Rubirosa was married five times, but he never had any children. His wives were:
- Flor de Oro Trujillo, Rafael Trujillo's eldest daughter, December 2, 1932 – 1937
- Danielle Darrieux, French actress, September 18, 1942 – May 21, 1947
- Doris Duke, American heiress, September 1, 1947 – October 30, 1948; with marital gifts and final settlement he received an alimony ($25,000 per year until remarriage), a fishing fleet off Africa, several sports cars, a converted B-25 bomber (La Ganza), and a 17th-century house in Rue de Bellechasse, Paris.
- Barbara Hutton, American heiress, December 30, 1953 – February 20, 1954; in the settlement he received a coffee plantation in the Dominican Republic, another B-25, polo ponies, jewelry, and a reported $2.5 million.
- Odile Rodin, French actress, October 27, 1956 – July 5, 1965 (his death).

His playboy lifestyle was matched by stories of his sexual prowess. His reputedly larger than average penis size inspired Parisian waiters at Maxim's to name gigantic pepper mills "Rubirosas". The name stuck and has been in use all over the world.

==Polo and car racing==
After World War II, Rubirosa became engaged in two major passions, polo and car racing, both expensive sports that would be supported in years to come by his wives. He organized and led his own polo team Cibao-La Pampa that was an often successful contender for the Coupe de France. Rubirosa played polo until the end of his life. In the same period, he started to acquire fast cars and form friendships with racing car drivers. He would own a number of Ferraris. His first race at 24 Hours of Le Mans took place in June 1950 with his partner Pierre Leygonie, and his second race, this time with Innocente Baggio, was four years later; in both races his car did not finish. Rubirosa participated in a number of races at Sebring, all but once as a private entry.

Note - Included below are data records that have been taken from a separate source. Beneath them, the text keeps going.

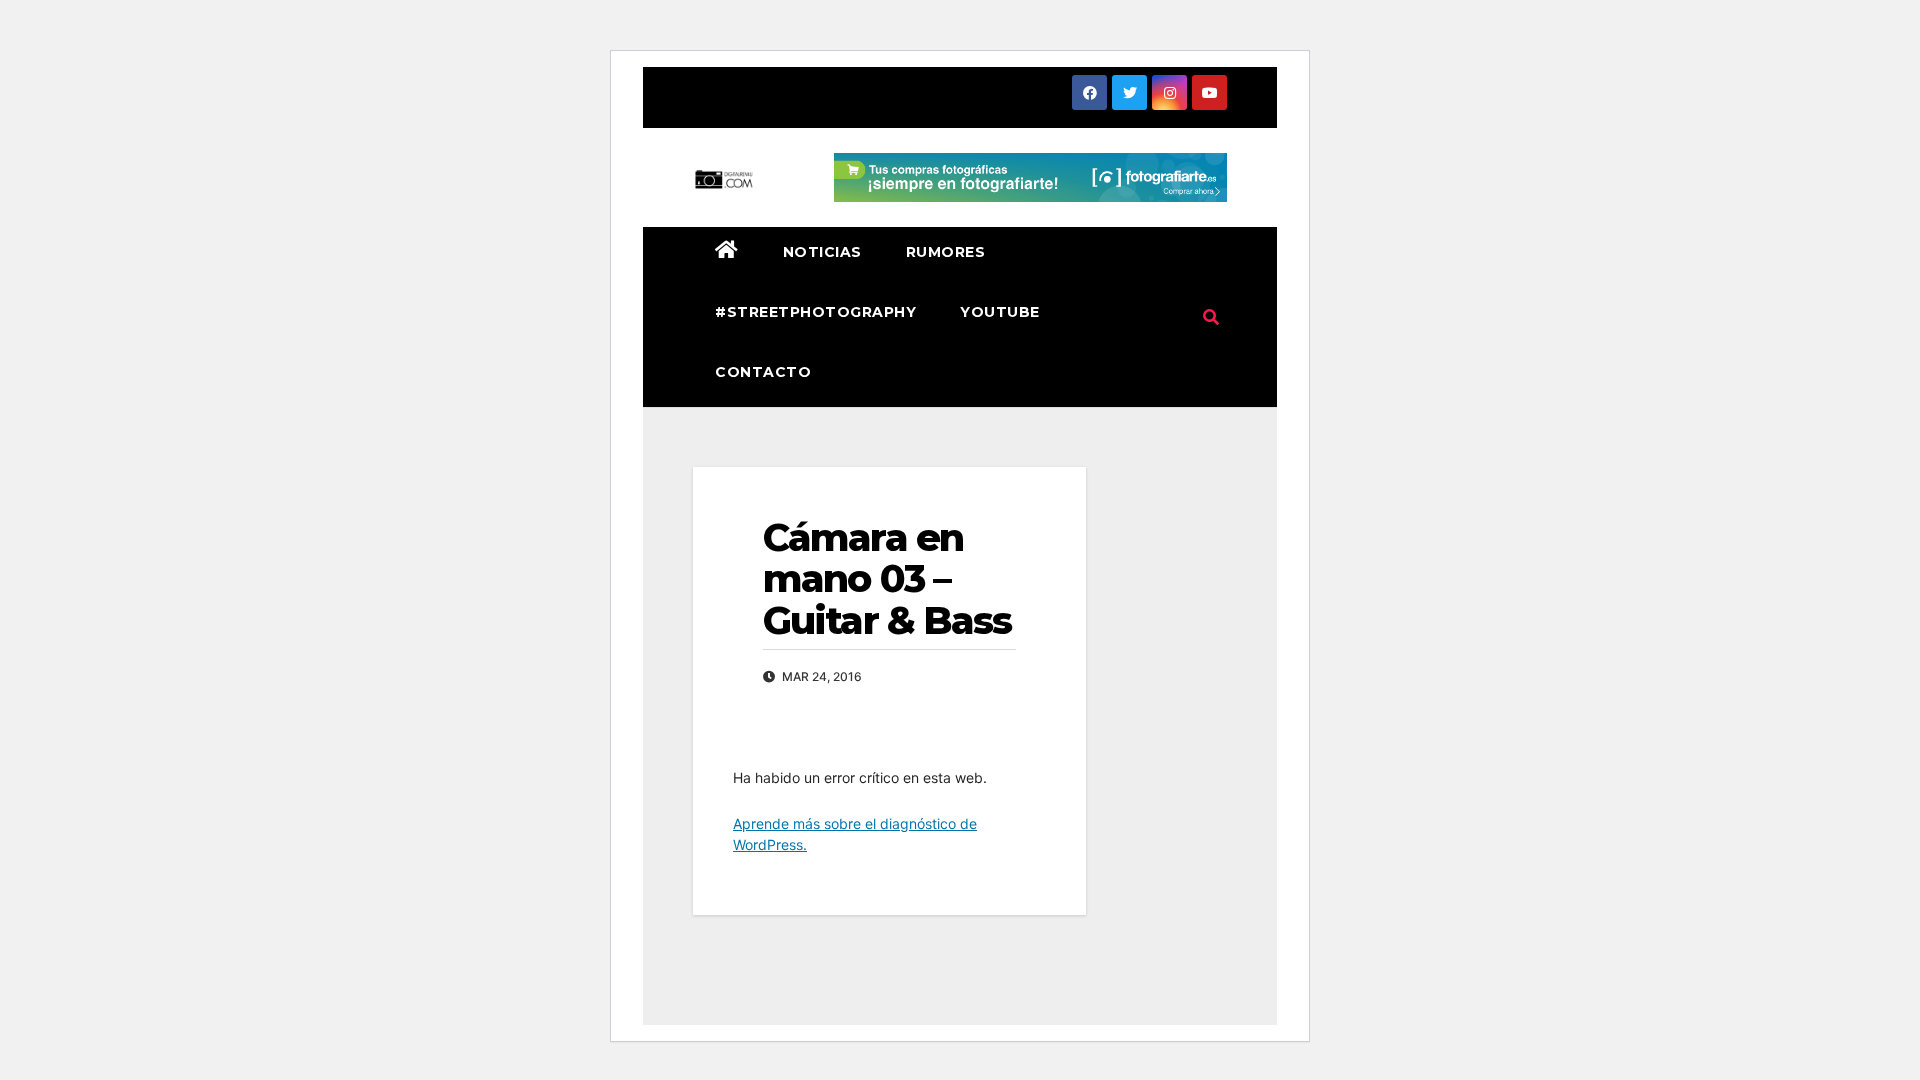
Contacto (763, 372)
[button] (1211, 317)
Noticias (822, 252)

Rubirosa entered one Formula One race, in 1955, the Grand Prix de Bordeaux on April 25. He planned to drive his own Ferrari 500, identical to the one which brought Alberto Ascari the and Drivers' World Championship. However, he fell ill before the race and did not drive.

==Death==
Rubirosa died in the early morning of July 5, 1965, at the age of 56, when he crashed his silver Ferrari 250 GT Cabriolet into a horse chestnut tree in the Bois de Boulogne after an all-night celebration at the Paris nightclub "Jimmy's" in honor of winning the polo Coupe de France. He is buried in Cimetière de Marnes la Coquette, in Paris.